Mis veranos pre-adolescentes eran de “carzona” (pantalón corto) y escalerita de parque. Hablábamos hasta bien avanzada la noche. Nadie salió nunca a cagarse en nuestros muertos ni a tirarnos agua (en el sitio donde vivo sí). Este verano he visto durante todas las noches pre-adolescentes riéndose como hienas, sin cruzar palabra, con la cara iluminada por lo móviles, en los que no dejaban de ver vídeos de sabe dios qué cosas. Un día le pregunté a uno de estos padres si había alguna posibilidad de saber qué veían sus hijas en el teléfono. Me dijo con cara de póker que no, que él no. Me cambió de tercio rápido, pero fue casi peor: “pero tengo una sobrina de doce años que es adicta al porno”. Su padre lo descubrió una noche cuando por el bluetooth le apareció en la pantalla de televisión lo que alguien estaba viendo en el móvil. Rápidamente corrió a la habitación de un hijo varón de quince años, que dormía plácidamente cuando entró en ella. No, se equivocaba: era su querida niña.

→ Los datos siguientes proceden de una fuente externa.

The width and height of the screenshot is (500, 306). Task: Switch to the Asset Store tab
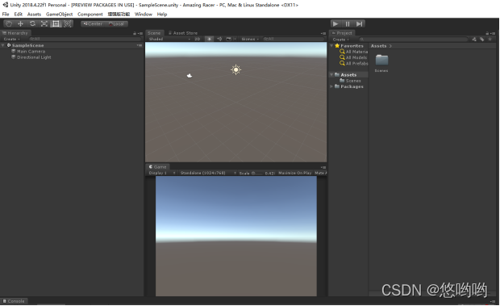(183, 33)
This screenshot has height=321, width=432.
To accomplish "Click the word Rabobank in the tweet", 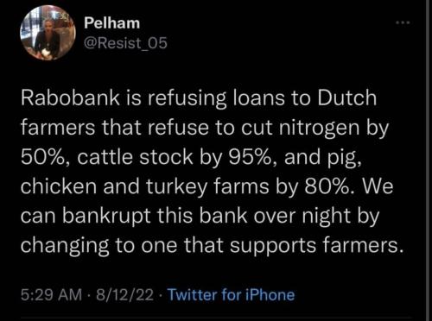I will 70,98.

Conozco a excelentes padres que acompañan a sus hijos en la justa medida, sin asfixia ni dejadez. Algunos son gente más joven que yo (incluso tatuados). Sus carreras profesionales no les han hecho olvidar a sus vástagos ni han sacrificado sus individualidades más de lo necesario para seguirles en su crecimiento. Por contra, en el sitio donde vivo los padres van al gimnasio, algunos incluso leen, contestan mensajes, hablan continuamente por teléfono, salen a correr y ven la tele mientras sus hijos gritan y se adocenan mirando la pantalla del móvil todo el día (todo el día) y parte de la noche. Un día un vecino amenazó a uno de ellos con partirle la cara si no dejaba de tocar en el portero automático. Ahí sí bajaron los padres; incluso para ir a la policía si hacía falta.

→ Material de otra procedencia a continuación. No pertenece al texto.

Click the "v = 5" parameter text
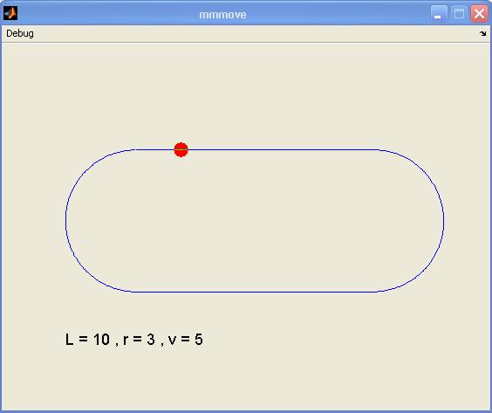This screenshot has width=492, height=413. coord(186,340)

Como coda diré que, en un futuro muy cercano, pienso que la gran diferencia entre los jóvenes no estará en el número de idiomas que hablen, sino en el nivel de cretinización al que hayan llegado gracias a la desaparición de sus familias (que habrán confiado a un dispositivo electrónico toda la educación en valores y hábitos de sus hijos). Cuiden de los suyos si aún están a tiempo o, al menos, velen por que otros lo hagan con los que tengan a su cargo.